Lieu : IHP, Amphi Hermite
14.00 : Eddie Aamari (CNRS et Université Paris Diderot)
Titre : Approximation and Geometry of the Reach
Résumé : Various problems within computational geometry and manifold learning encode geometric regularity through the so-called reach, a generalized convexity parameter. The reach $\tau_M$ of a submanifold $M \subset \R^D$ is the maximal offset radius on which the projection onto $M$ is well defined. The quantity $\tau_M$ renders a certain minimal scale of $M$, giving bounds on both maximum curvature and possible bottleneck structures. In this talk, we will study the geometry of the reach through an approximation theory perspective. We present new geometric results on the reach of submanifolds without boundary. An estimator $\hat{\tau}_n$ of $\tau_M$ will be described, in an idealized i.i.d. framework where tangent spaces are known. The estimator $\hat{\tau}_n$ is showed to achieve uniform expected loss bounds over a $\mathcal{C}^3$-like model. Minimax upper and lower bounds are derived. We will conclude with an extension to a model in which tangent spaces are unknown.
15.00 : Jisu Kim (Carnegie Mellon University)

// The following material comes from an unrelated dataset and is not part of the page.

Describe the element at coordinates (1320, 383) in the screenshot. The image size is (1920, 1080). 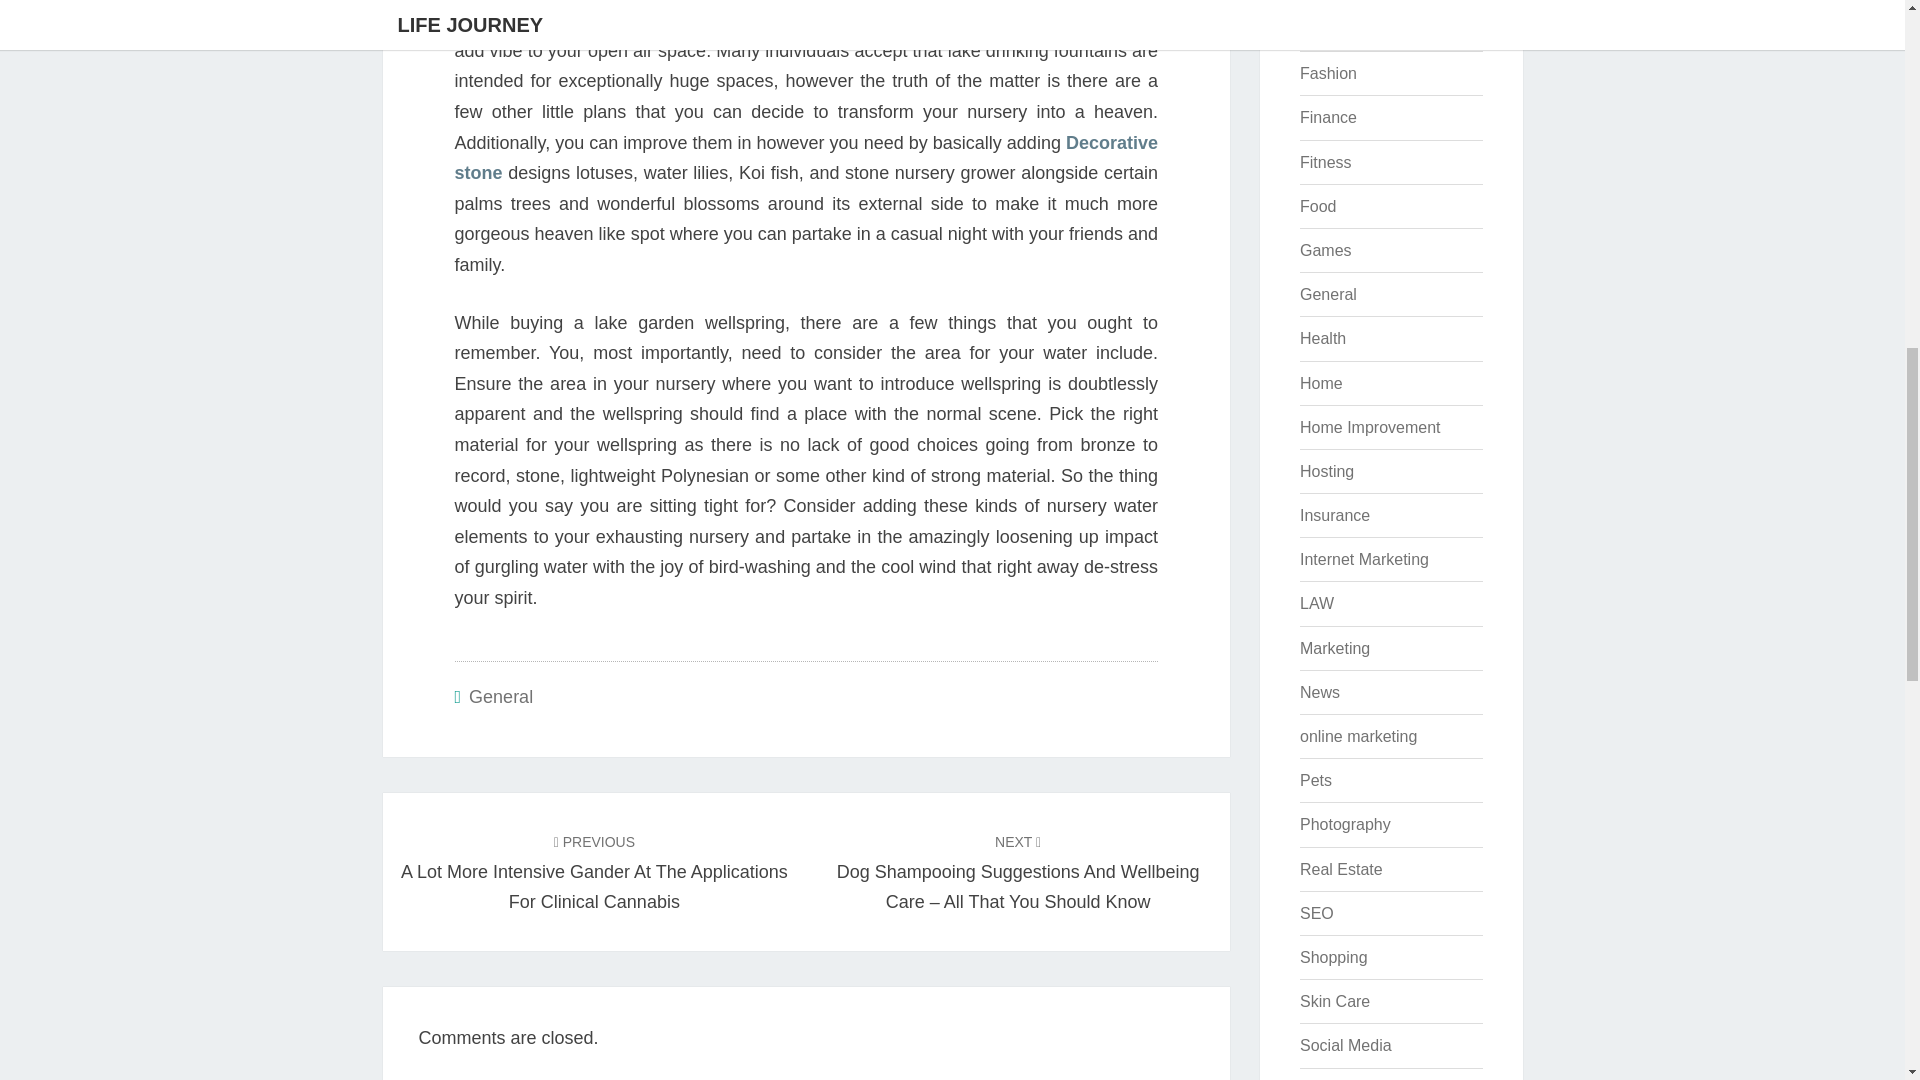
I see `Home` at that location.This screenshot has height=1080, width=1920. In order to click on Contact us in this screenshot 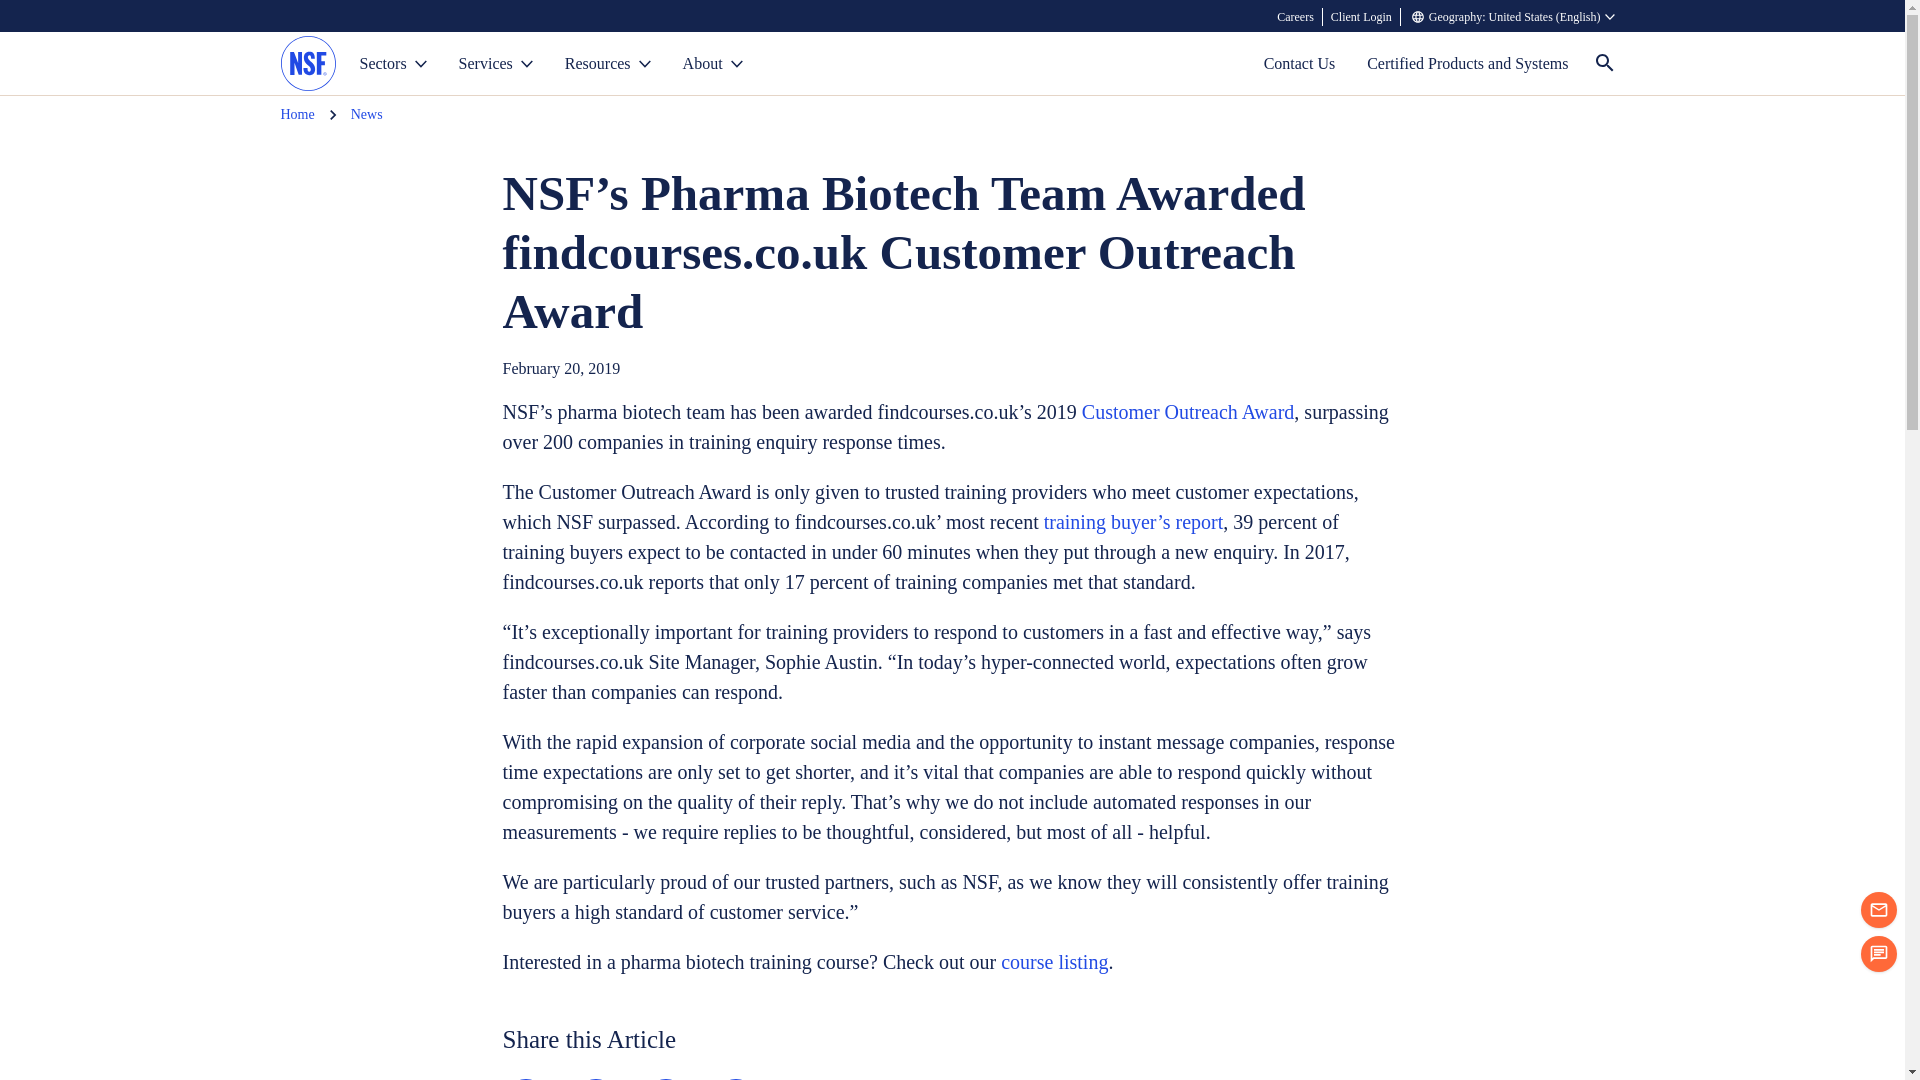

Titre : Persistent homology of kenel density estimator filtration on Rips complex
Résumé : When we observe a point cloud in the Euclidean space, the persistent homology of the upper level sets filtration of the density is one of the most important tools to understand topological features of the data generating distribution. The persistent homology of KDEs (kernel density estimators) for the density function is a natural way to estimate the target quantity. In practice, however, calculating the persistent homology of KDEs on d-dimensional Euclidean spaces requires to approximate the ambient space to a grid, which could be computationally inefficient when the dimension of the ambient space is high or topological features are in different scales. In this talk, I consider the persistent homologies of KDE filtrations on Rips complexes as alternative estimators. This paper shows the consistency result for the persistent homology of the upper level sets filtration of the density. I also describe a novel methodology to construct an asymptotic confidence set based on the bootstrap procedure. Unlike existing procedures, this method does not heavily rely on grid-approximations, scales to higher dimensions, and is adaptive to heterogeneous topological features.
16.00 : Marco Cuturi (CREST)
Titre : Regularization for Optimal Transport and Dynamic Time Warping Distances
Résumé : Machine learning deals with mathematical objects that have structure. Two common structures arising in applications are point clouds / histograms, as well as time series. Early progress in optimization (linear and dynamic programming) have provided powerful families of distances between these structures, namely Wasserstein distances and dynamic time warping scores. Because they rely both on the minimization of a linear functional over a (discrete) space of alignments and a continuous set of couplings respectively, both result in non-differentiable quantities. We show how two distinct smoothing strategies result in quantities that are better behaved and more suitable for machine learning applications, with applications to the computation of Fréchet means.